Tatsache ist, dass das erste Festschlagen des betroffenen Stiftes schon einiges gebracht hat. Daran konnte man also erkennen, dass die Unreinheit tatsächlich am Steg und nicht in einer tauben Saite entstand. Finde ich schon mal wichtig. Die derzeitige Zwischenlösung des Filzes in klingenden Teil der Saite macht es in jedem Fall erträglich, war also auch nach 6 Monaten spielen ein voller Erfolg, aber eben keine finale Lösung.
Jetzt standen zwei Optionen zur Diskussion:
* Wie @Tastenscherge schon fein gezeigt hat, ist Epoxy ein Lösungsansatz. Caveat: Mehrere Saiten müssen gelöst werden, das Zeugs muß lange aushärten und der Meister meint, dass Epoxy nicht unbedingt die komplette Oberfläche innerhalb des Risses abdeckt, also nicht hineinkriecht und damit nicht unbedingt die notwendige Stabilität auf lange Sicht gewährleistet werden kann. Hm.
* Einsetzen eines minimal größeren Stegstiftes.

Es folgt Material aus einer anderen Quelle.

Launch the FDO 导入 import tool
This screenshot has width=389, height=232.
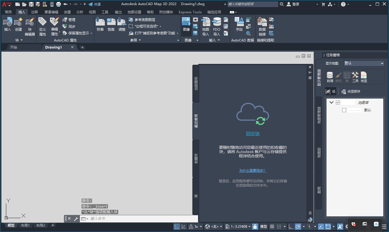click(x=217, y=26)
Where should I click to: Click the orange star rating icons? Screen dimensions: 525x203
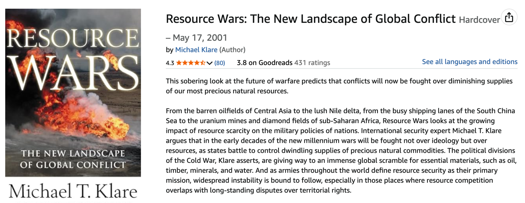pos(190,63)
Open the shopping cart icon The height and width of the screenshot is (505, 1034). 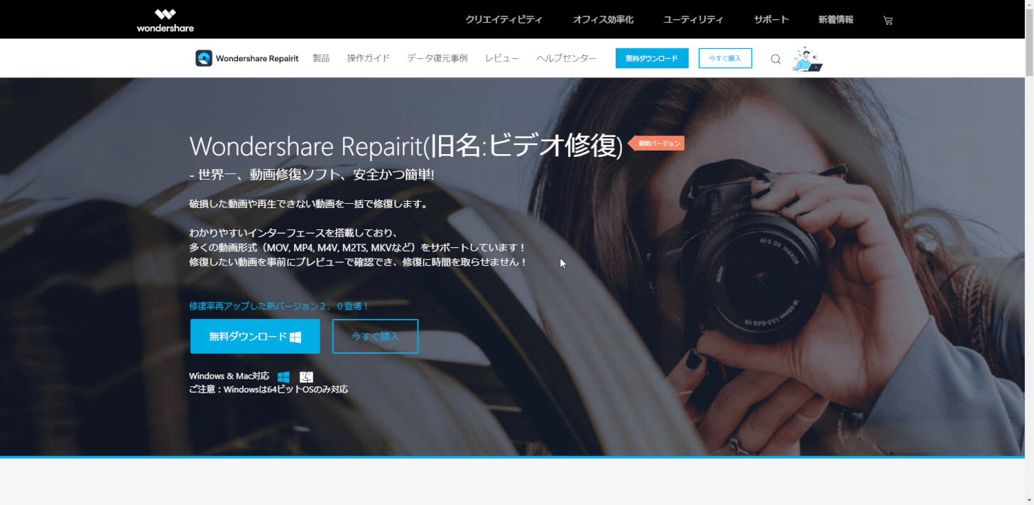888,21
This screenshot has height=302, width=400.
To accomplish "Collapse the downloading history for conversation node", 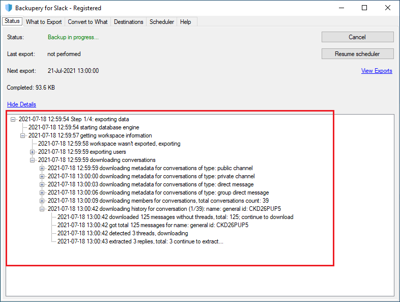I will click(x=42, y=209).
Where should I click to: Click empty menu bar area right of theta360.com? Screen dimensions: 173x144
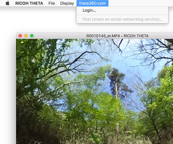tap(138, 3)
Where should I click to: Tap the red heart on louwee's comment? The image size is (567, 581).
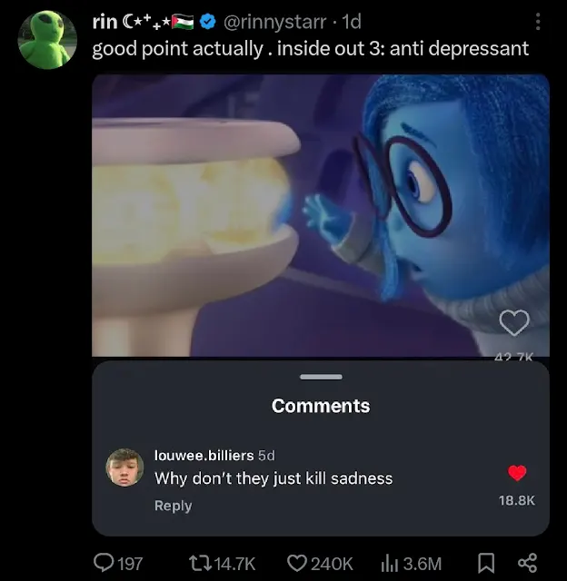(x=517, y=473)
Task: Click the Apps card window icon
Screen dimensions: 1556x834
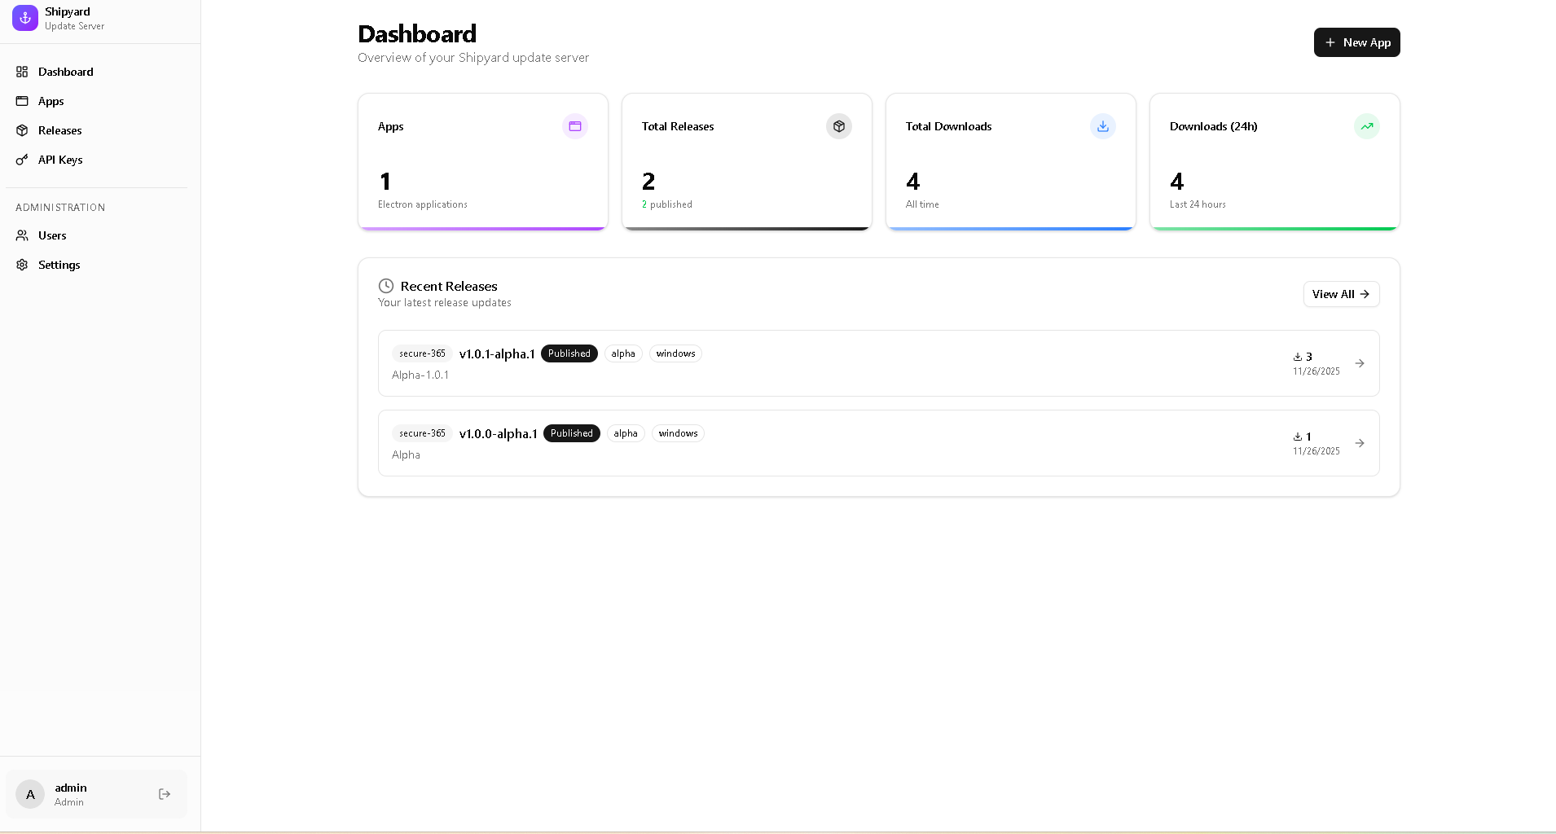Action: [x=575, y=126]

Das war anfänglich angedacht, aber mittlerweile hat sich herausgestellt, dass es keine Stegstifte mit genau diesem winzig größeren Maß gibt.
Nun war ich in der letzten Woche in den USA mit einem klaren Fokus auf diverse Klaviergeschichten, vom Treffen von Künstlen, über Besuch eines Konzertes und einer Meisterklasse und auch dem ausufernden Besuch bei zwei Klavierbauern, die unterschiedlicher nicht sein könnten.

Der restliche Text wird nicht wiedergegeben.